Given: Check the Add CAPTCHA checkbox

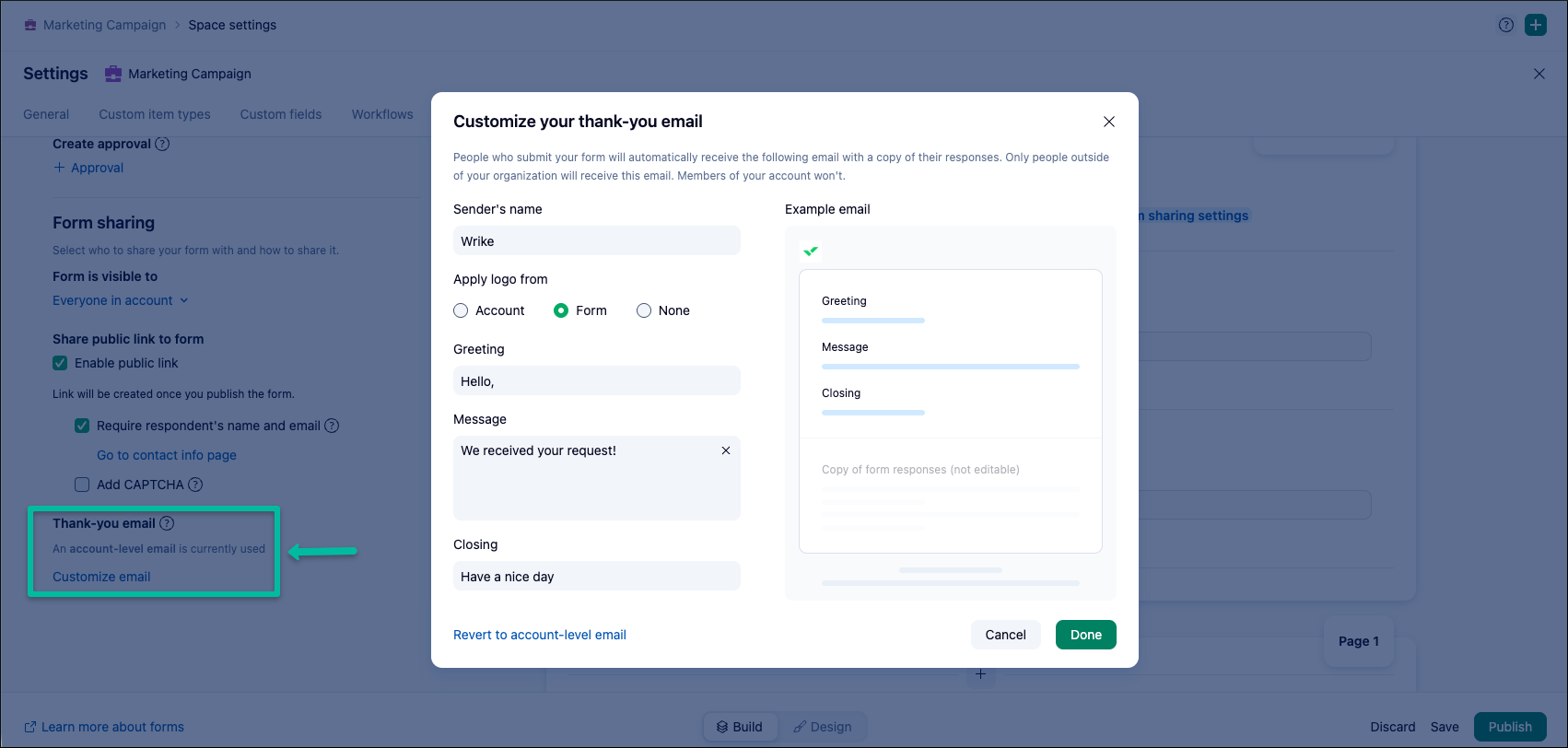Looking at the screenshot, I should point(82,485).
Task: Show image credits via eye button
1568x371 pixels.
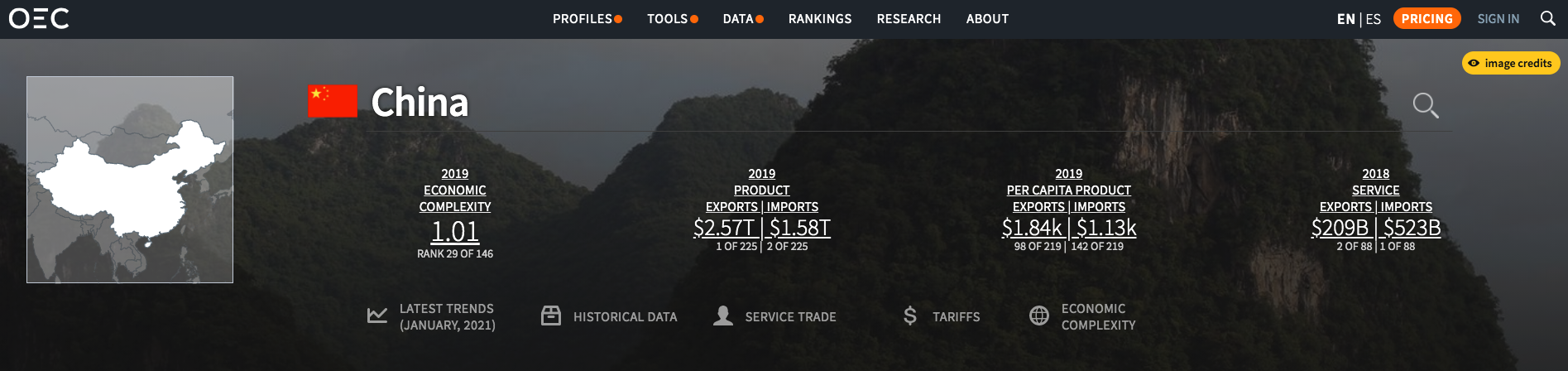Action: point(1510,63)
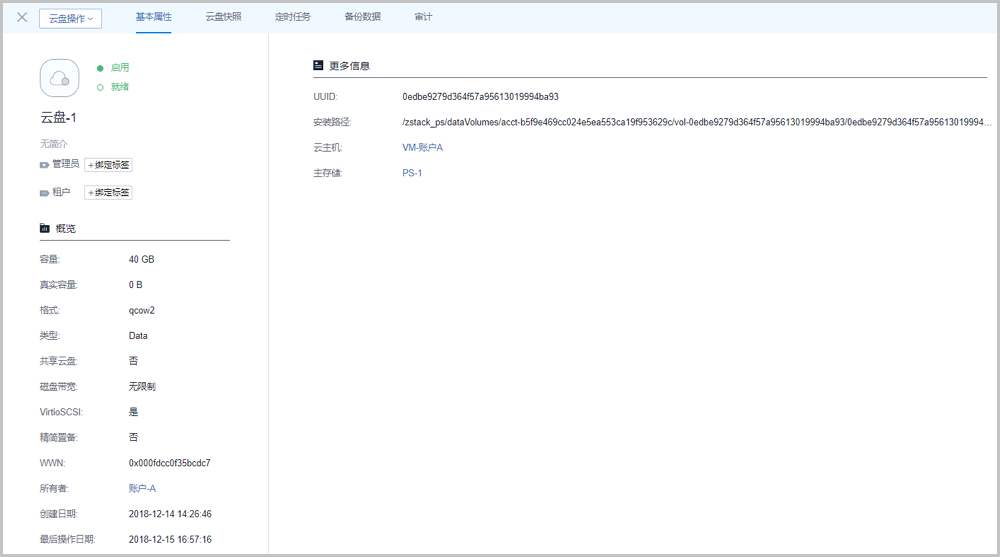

Exercise requirements>
Please give an exact printout of all the records, pictures aside.

Exercise response>
Given: Check the Add CAPTCHA checkbox

Looking at the screenshot, I should point(82,485).
Task: Show image credits via eye button
1568x371 pixels.
Action: point(1510,63)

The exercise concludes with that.